Saturday, December 07, 2019
Today, in response to calls by unions and activist groups for a nationwide strike, public workers across the country stayed home on Thursday, immobilizing public transit across the country as the first general strike in more than 20 years began.
The main reason for the walkout was President Emmanuel Macron’s pension reforms (not unlike how a planned – then scrapped – gas tax hike sparked the giles jaunes).
On the fist day of the strike, which is planned to last through the weekend, parts of Paris resembled ghost towns during the morning rush hours. Roads were empty, and train stations were deserted, according to the Times.
The biggest industrial action of Macron’s tenure is, so far, outweighting by a huge margin the Yellow Vests protests in scale: 50% of French teachers are reported to be off work, nine out of ten trains have been cancelled today and eleven of the fourteen lines in the Paris Metro are closed. A total of 245 separate demonstrations have been announced across France as students, police officers and firefighters, healthcare workers and others joining the action. Striking ground staff at Air France forced numerous flight cancellations, leaving thousands of travelers stranded. Air France cancelled 30% of its domestic flights and 10% of international short- and medium-haul flights on Thursday, RT reports.
Millions of workers are staying home.
In Paris, some commuters and shoppers resorted to bikes, skateboards or walking in the bitter cold as buses and underground trains failed to run. Some joked that the strike had made Paris into a much more ‘eco-friendly’ city. This way of looking at the situation must have appealed to thousands of Extinction Rebellion activists and other environmentalist groups who took the opportunity to link their the climate action agenda to the protests.
The strike is expected to continue until Monday as the unions and Macron butt heads over the controversial pension reform proposals. Paris police are deploying 6,000 riot police to do battle with demonstrators who have decided to take their yellow vests out of the closet and back into action.
Many of the French capital’s most popular tourist spots were forced to shut their doors because of the strikes. The Eiffel Tower and the Orsay museum did not open on Thursday, while the large parts of The Louvre, the Pompidou Center and other museums were mostly closed with only the most popular exhibits accessible.
Outside the busy Gare du Nord railway station taxis lined up with their green lights on, struggling to find customers in the deserted streets.

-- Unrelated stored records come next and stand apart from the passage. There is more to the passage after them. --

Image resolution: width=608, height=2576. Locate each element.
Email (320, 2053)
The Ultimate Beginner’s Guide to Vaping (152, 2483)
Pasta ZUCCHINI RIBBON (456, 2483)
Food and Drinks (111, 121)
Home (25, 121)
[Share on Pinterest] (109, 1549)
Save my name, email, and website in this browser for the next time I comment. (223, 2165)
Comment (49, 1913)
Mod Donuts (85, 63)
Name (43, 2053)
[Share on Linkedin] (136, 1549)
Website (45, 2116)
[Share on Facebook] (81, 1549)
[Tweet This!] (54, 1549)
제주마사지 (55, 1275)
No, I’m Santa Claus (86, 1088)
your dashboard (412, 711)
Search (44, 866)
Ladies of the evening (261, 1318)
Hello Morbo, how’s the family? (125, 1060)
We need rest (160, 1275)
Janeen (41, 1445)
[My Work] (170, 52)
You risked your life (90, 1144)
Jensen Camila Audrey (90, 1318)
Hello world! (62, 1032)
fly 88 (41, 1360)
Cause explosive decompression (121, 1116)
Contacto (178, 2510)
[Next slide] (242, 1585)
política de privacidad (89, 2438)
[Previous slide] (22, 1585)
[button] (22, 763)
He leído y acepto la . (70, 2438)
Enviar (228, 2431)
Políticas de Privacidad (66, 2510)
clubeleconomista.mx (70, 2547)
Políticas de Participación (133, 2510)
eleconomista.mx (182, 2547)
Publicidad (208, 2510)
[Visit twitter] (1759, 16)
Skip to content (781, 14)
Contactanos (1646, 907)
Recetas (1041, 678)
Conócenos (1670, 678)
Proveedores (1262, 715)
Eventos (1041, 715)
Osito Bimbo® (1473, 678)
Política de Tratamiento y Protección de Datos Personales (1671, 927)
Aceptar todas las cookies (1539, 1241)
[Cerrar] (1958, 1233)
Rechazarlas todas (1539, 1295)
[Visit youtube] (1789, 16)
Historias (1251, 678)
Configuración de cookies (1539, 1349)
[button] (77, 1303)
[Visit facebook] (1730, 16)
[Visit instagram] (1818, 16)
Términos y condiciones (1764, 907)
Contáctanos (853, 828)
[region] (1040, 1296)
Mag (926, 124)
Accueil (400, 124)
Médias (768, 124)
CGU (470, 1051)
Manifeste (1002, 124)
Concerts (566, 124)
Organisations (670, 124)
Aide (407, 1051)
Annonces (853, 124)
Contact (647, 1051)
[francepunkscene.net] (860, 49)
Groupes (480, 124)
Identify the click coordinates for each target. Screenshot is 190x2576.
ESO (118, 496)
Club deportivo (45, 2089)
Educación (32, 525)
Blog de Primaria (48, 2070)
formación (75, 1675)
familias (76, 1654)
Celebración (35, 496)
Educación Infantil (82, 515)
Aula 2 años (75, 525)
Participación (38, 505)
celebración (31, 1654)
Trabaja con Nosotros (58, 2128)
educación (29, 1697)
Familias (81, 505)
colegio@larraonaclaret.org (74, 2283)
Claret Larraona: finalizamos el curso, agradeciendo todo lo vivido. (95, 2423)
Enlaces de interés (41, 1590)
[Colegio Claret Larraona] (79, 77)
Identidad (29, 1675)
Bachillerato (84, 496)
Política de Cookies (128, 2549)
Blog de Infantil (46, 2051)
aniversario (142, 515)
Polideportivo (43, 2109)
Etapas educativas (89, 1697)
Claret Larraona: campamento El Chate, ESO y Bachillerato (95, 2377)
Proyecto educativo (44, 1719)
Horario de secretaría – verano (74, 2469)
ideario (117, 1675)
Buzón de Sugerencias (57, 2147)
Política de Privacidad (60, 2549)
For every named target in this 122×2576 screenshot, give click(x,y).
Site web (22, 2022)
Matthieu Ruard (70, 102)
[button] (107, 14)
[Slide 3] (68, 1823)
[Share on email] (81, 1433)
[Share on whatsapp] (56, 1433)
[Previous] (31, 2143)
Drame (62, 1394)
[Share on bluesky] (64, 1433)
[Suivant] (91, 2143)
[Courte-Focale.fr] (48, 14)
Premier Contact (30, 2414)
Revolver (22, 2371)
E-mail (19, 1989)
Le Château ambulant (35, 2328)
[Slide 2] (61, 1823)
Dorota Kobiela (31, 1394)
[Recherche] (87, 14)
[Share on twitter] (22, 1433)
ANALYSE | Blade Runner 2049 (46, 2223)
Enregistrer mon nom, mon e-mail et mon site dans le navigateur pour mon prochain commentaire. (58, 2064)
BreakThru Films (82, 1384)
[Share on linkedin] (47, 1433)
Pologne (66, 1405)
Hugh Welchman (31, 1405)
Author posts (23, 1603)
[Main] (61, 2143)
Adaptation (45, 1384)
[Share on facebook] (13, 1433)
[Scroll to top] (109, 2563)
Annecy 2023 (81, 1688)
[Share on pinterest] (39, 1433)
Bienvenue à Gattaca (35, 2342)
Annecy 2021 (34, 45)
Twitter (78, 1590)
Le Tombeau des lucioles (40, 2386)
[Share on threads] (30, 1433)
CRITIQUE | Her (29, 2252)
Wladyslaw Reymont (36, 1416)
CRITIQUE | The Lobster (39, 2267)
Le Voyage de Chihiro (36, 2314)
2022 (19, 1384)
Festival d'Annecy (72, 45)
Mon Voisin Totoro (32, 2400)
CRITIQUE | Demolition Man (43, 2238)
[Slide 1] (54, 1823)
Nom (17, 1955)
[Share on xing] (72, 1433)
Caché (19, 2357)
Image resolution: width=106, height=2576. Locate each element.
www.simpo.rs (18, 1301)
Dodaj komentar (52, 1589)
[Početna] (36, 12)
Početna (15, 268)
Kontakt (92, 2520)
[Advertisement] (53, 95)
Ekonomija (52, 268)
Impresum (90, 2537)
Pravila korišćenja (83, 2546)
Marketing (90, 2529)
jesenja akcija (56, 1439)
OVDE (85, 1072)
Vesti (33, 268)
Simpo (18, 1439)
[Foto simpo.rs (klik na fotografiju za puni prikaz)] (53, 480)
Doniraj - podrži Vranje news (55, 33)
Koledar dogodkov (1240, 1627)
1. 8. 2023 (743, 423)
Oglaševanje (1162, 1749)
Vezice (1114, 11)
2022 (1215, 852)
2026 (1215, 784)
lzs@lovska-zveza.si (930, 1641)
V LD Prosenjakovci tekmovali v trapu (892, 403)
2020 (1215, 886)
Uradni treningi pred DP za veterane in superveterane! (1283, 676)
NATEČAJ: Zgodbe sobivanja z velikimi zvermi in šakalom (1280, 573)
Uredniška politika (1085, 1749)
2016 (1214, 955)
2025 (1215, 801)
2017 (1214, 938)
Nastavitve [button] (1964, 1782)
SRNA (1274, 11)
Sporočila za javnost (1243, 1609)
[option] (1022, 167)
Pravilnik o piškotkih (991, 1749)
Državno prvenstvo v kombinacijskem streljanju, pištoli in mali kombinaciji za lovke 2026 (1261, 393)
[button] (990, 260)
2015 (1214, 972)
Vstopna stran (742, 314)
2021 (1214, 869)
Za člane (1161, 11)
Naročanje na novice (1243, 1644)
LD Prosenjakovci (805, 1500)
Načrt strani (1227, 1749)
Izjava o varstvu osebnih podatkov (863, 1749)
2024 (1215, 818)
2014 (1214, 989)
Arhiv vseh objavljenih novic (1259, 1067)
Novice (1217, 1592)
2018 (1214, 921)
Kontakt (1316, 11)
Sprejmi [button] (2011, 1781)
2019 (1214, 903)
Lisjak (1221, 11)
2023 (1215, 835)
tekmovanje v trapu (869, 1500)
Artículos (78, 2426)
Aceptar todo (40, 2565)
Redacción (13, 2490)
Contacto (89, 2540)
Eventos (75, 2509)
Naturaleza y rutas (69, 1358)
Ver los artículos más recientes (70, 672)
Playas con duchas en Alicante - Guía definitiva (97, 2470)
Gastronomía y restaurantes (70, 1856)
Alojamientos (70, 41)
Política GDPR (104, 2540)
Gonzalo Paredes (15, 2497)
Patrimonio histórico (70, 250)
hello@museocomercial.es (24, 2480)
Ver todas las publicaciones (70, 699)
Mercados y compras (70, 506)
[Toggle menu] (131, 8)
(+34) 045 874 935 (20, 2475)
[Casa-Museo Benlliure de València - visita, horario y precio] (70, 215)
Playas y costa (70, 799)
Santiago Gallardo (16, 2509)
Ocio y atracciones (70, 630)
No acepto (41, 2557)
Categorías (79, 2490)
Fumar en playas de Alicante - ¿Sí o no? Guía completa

Of more immediate concern for Macron and his beleagured government is the fact that dozens of gilet jaunes protesters are blocking the nations major fuel terminals in the south and near the city of Orleans, leaving more than 200 petrol stations without fuel on Thursday, while another 400 report they will run out on Friday. If that action persists the country could be at a standstill by the end of next week. These blockades show the protesters have a coherent strategy which could bring the country to its knees and force Macron out of office or at least into a humiliating climb down. No matter how many times political leaders wax lyrical about the wonders of clean, green, sustainable energy, society still needs oil, in spite what the Swedish Baby Troll Greta Thunberg and her supporters wish for.